Let a function $f:\mathbb{R}\rightarrow\mathbb{R}$ be midpoint linear if for all $x,y\in\mathbb{R}$, $f(\frac{x+y}{2})=\frac{f(x)+f(y)}{2}$. If a midpoint linear function $f$ is continuous, then I believe you can show through a density argument that $f$ is also linear. However, if we drop the assumption of continuity, I wonder if we can construct (or at least describe) a counterexample that is midpoint linear function but is not in fact linear. Because midpoint convexity does not imply convexity without the additional assumption of continuity, I believe that such a counterexample should exist, and that it will likely be through a Vitali set sort of argument that involves taking a basis for $\mathbb{R}$ over $\mathbb{Q}$. I am not sure of the details though.
Answer
I think you're exactly right: take a Hamel basis for $\Bbb R$ over $\Bbb Q$, and then you can define $f$ arbitrarily on each basis element and extend it linearly to all of $\Bbb R$.

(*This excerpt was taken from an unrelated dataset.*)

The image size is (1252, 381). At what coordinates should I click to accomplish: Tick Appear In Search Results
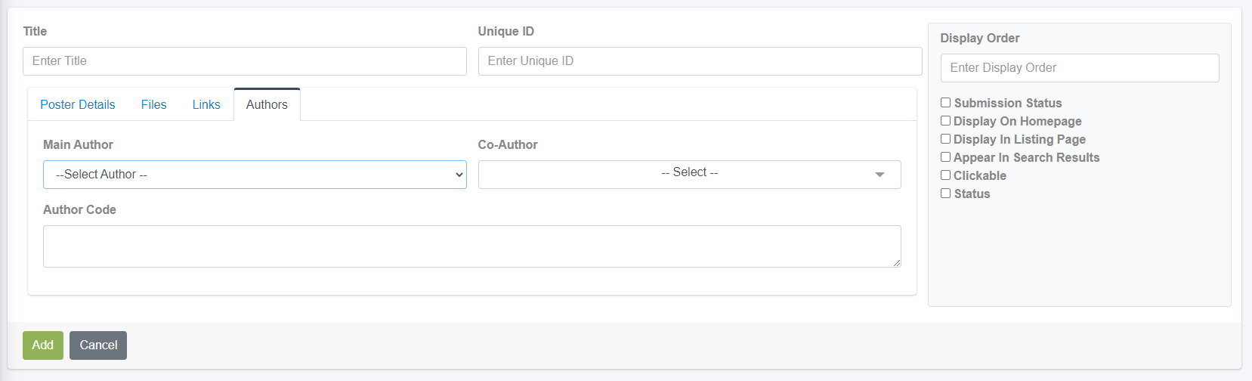(x=945, y=157)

For example, if $\pi$ is a member of your Hamel basis, then every real number $x$ can be written uniquely as $x = r\pi + {}$(a rational linear combination of finitely many other basis elements), where $r$ is rational (possibly $0$). Then you can define $f(x) = r$. This function is midpoint-linear (indeed, rational-linear) but not linear: it takes the value $0$ on a whole lot of real numbers, including some between $\pi$ and $2\pi$ for instance.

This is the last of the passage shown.